• _DOCUMENT_
--------------------------------

Passes without fail.

xvr-hlt avatar Sep 15 '24 21:09 xvr-hlt

Regarding your second point: Yes, this again is due to pandas. The series of your DataFrame is dtype object. Both "abc" and None are objects and since nullable=True, None is allowed so the test passes.

Regading your first point: The test doesnt fail because nullable = True "doesnt work". Its because you specify the column to be dtype bool, but the dataframe you pass into the schema check has column dtype object so the validation fails.

Nick-Seinsche avatar Sep 16 '24 22:09 Nick-Seinsche

@xvr-hlt dealing with null with the default numpy types is a pain, I'd recommend using the pandas-native nullable dtype:

  • https://pandas.pydata.org/docs/user_guide/boolean.html
  • https://pandas.pydata.org/docs/reference/api/pandas.BooleanDtype.html#pandas.BooleanDtype

pandera's design choice is to delegate behavior to the underlying dataframe library, in this case it inherits the datatype behavior of pandas: have a boolean and None value in a column will be interpreted by pandas as having an object dtype.

cosmicBboy avatar Sep 29 '24 18:09 cosmicBboy

@cosmicBboy I am facing a similar issue using pd.NA. It appears that coercion does not work properly in this case:

    mothballed: Series[bool] = Field(nullable=True)
    "Innactive but not fully retired"

This can contain either True, False or pd.NA.

without coercion, I get

pandera.errors.SchemaError: expected series 'ccs_installed' to have type bool, got object

enabling coercion results in this error:

pandera.errors.SchemaError: Error while coercing 'ccs_installed' to type bool: Could not coerce <class 'pandas.core.series.Series'> data_container into type bool:
     index failure_case
0      145         <NA>
1      146         <NA>
2      148         <NA>
3      149         <NA>
4      225         <NA>
..     ...          ...
765  13917         <NA>
766  13938         <NA>
767  13939         <NA>
768  14055         <NA>
769  14140         <NA>

[770 rows x 2 columns]

is this expected?

irm-codebase avatar Apr 11 '25 10:04 irm-codebase

In particular I want to highlight the difference in behavior between int64s and booleans:

df = pd.DataFrame({'col': [1, pd.NA]}).astype({'col': pd.Int64Dtype()})
class Schema(pa.DataFrameModel):
  col: int = pa.Field(nullable=True)
Schema.validate(df) # OK!
df = pd.DataFrame({'col': [True, pd.NA]}).astype({'col': pd.BooleanDtype()})
class Schema(pa.DataFrameModel):
  col: bool = pa.Field(nullable=True)
Schema.validate(df) # Bang!

The difference seems to be due to the check implementations in dtypes.py.

Int.check() returns True because isinstance(pandas_engine.INT64(), dtypes.Int) is true.

Bool.check() falls through to _Number.check(). numpy_engine.Bool is not _Number, so that goes into DataType.check(), which returns False since numpy_engine.Bool != pandas_engine.BOOL.

--------------------------------

• _WHAT YOU WILL DO_
- a) What design choice does the thread say pandera makes about datatype behavior?
- b) Can you sum up the thread in two sentences?
- c) Can you reproduce the part of the thread between "irm-codebase avatar Apr" and "Schema.validate(df) # Bang!", inclusive?

• _RAW DATA_
--------------------------------

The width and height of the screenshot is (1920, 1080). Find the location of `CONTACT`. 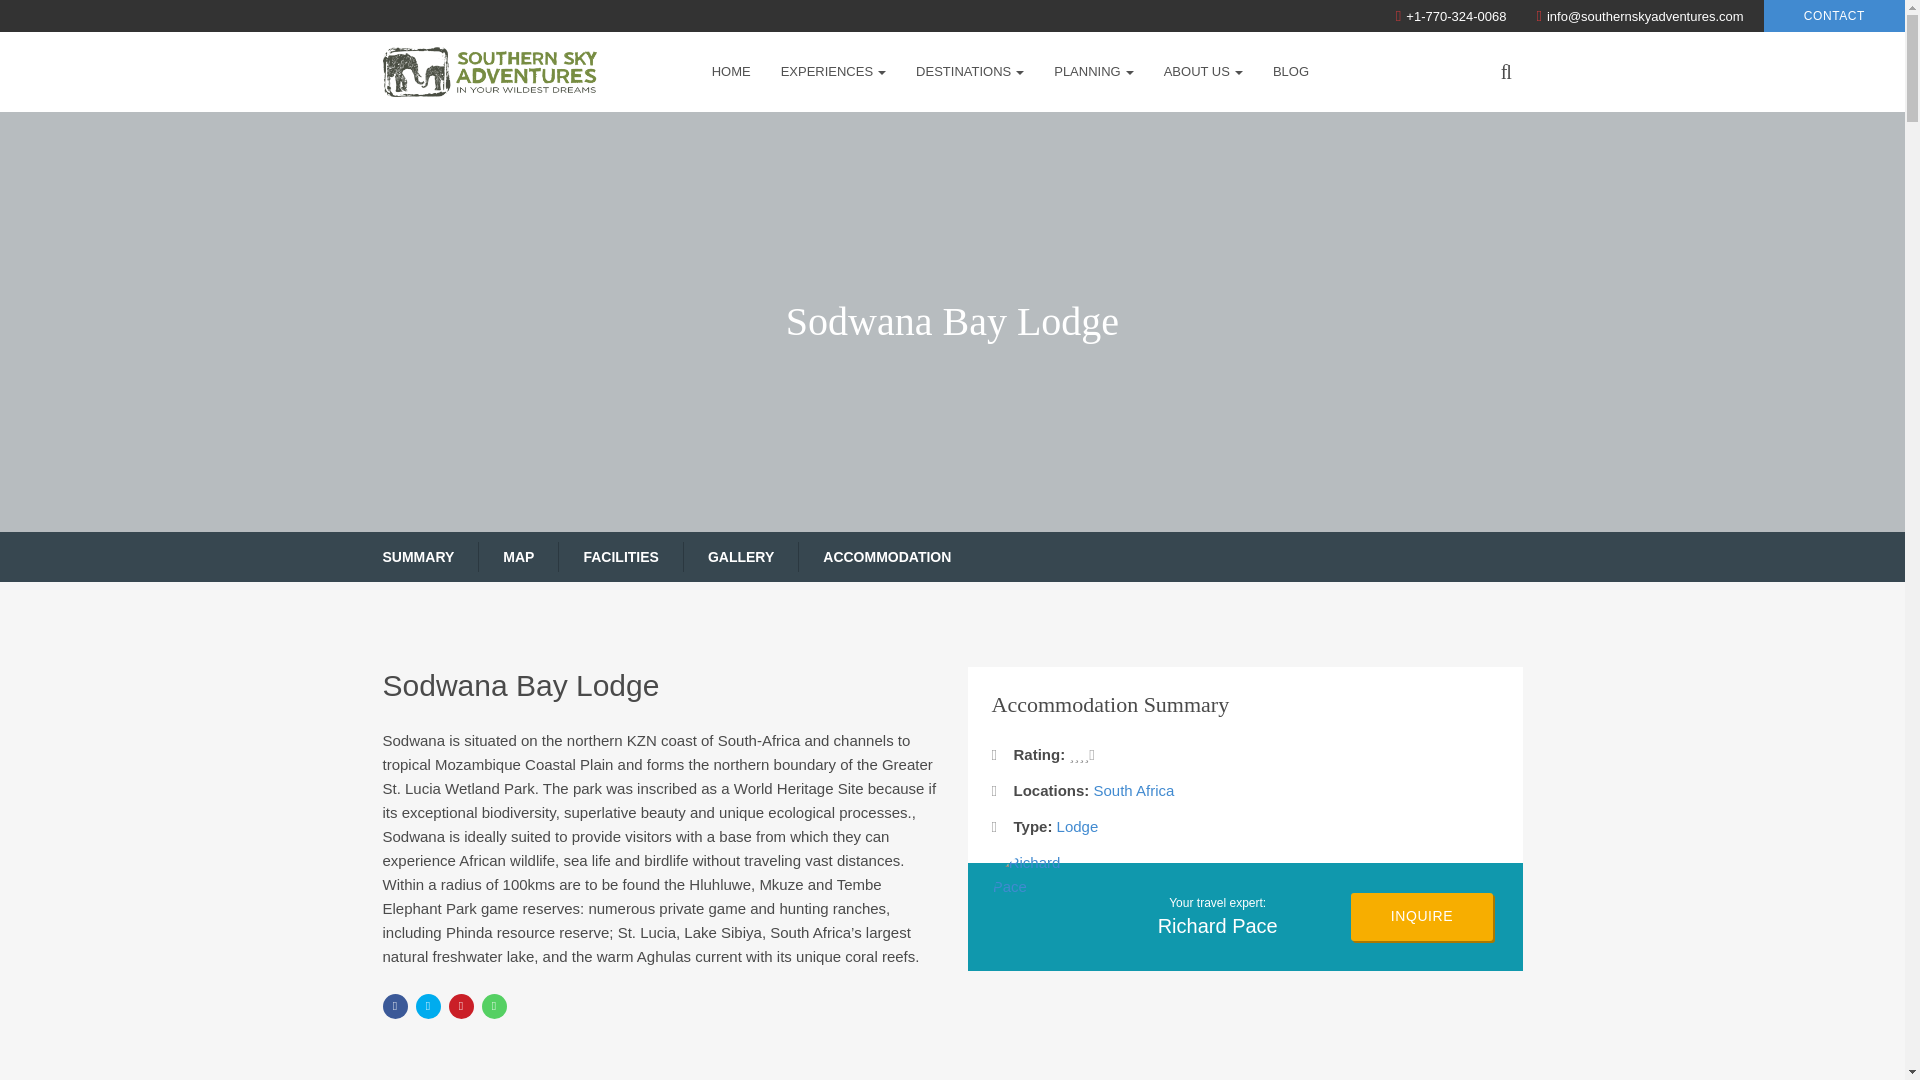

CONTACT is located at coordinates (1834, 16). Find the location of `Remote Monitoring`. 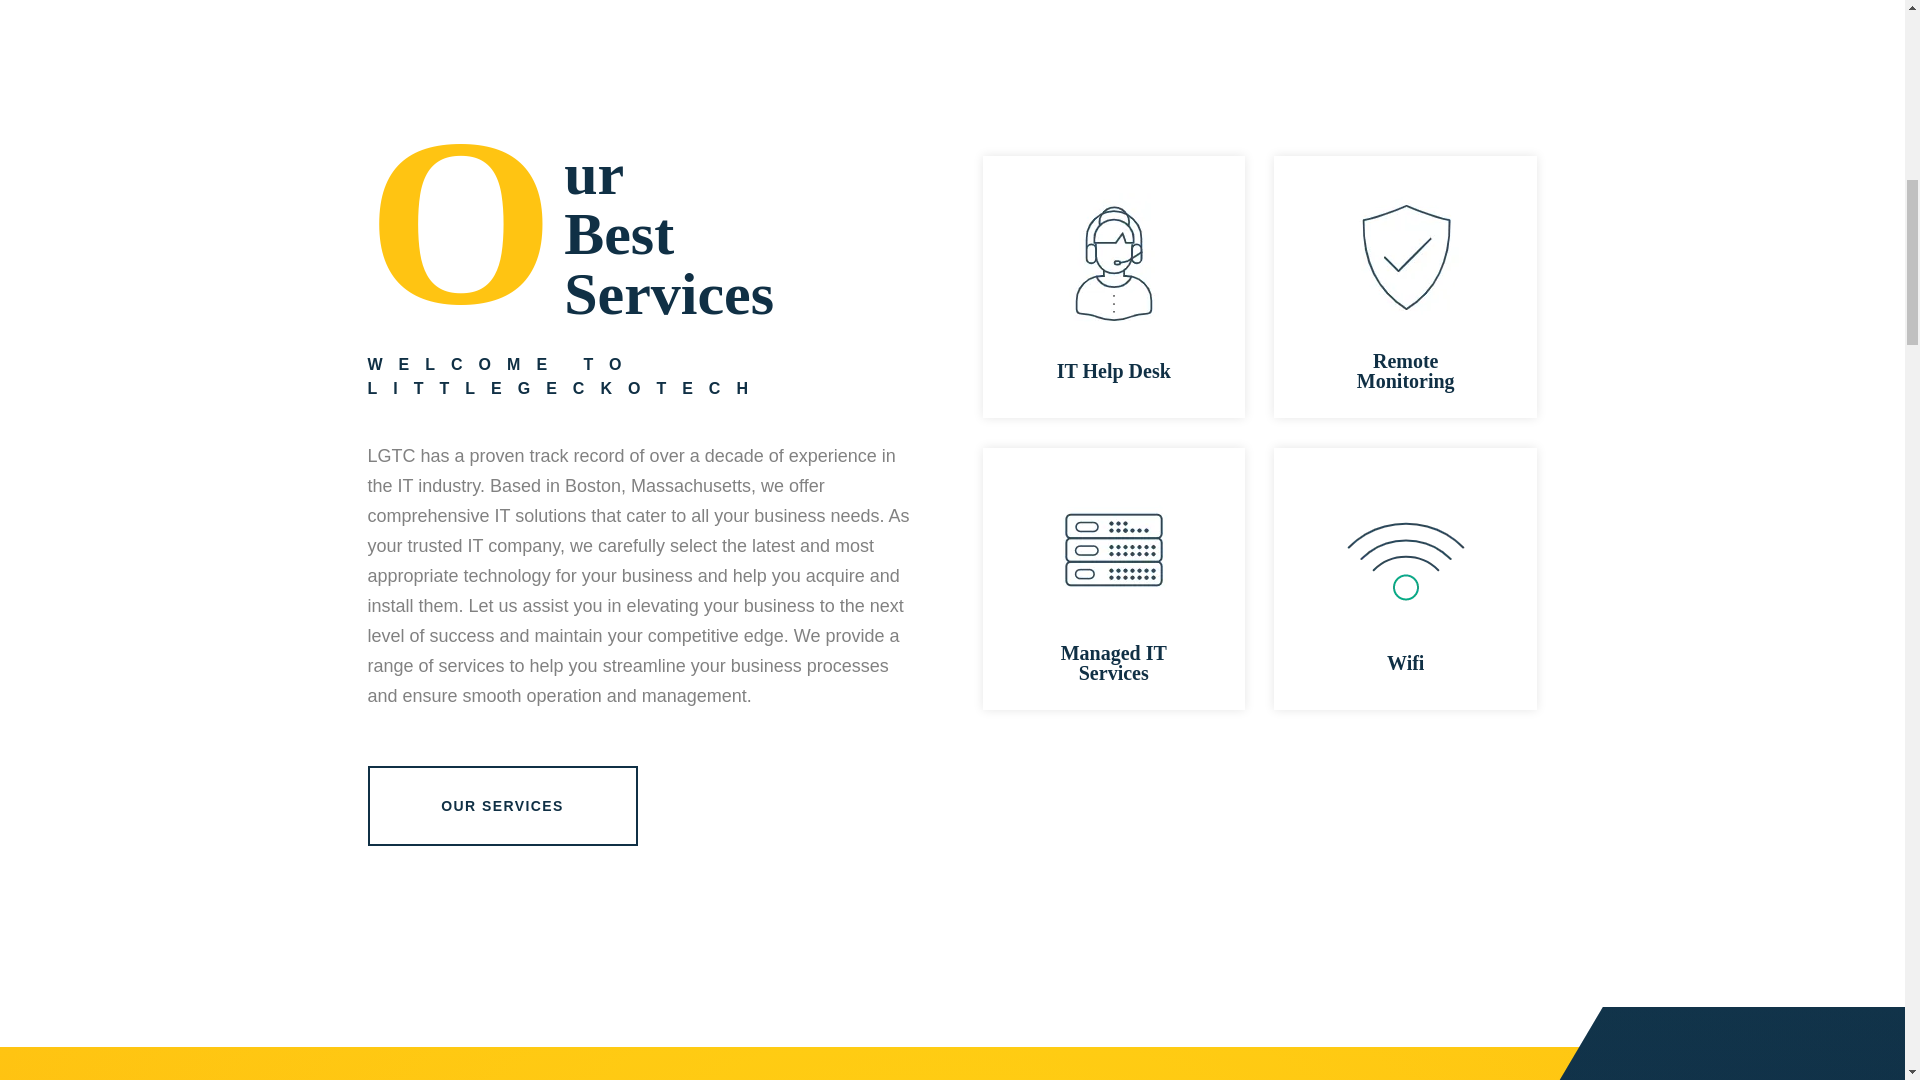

--------------------------------

• _ANSWER LIST_
- a) Pandera delegates behavior to the underlying dataframe library, so here it inherits the datatype behavior of pandas.

- b) A pandera check on a nullable bool column fails because the DataFrame column has dtype object rather than bool, which follows from pandera inheriting pandas' datatype behavior, and a maintainer recommends the pandas-native nullable dtype. Later posts report that nullable boolean columns with pd.NA still fail validation, both with coercion and with BooleanDtype, unlike nullable Int64 columns, and trace the difference to the check implementations in dtypes.py.

- c)
irm-codebase avatar Apr 11 '25 10:04 irm-codebase

In particular I want to highlight the difference in behavior between int64s and booleans:

df = pd.DataFrame({'col': [1, pd.NA]}).astype({'col': pd.Int64Dtype()})
class Schema(pa.DataFrameModel):
  col: int = pa.Field(nullable=True)
Schema.validate(df) # OK!
df = pd.DataFrame({'col': [True, pd.NA]}).astype({'col': pd.BooleanDtype()})
class Schema(pa.DataFrameModel):
  col: bool = pa.Field(nullable=True)
Schema.validate(df) # Bang!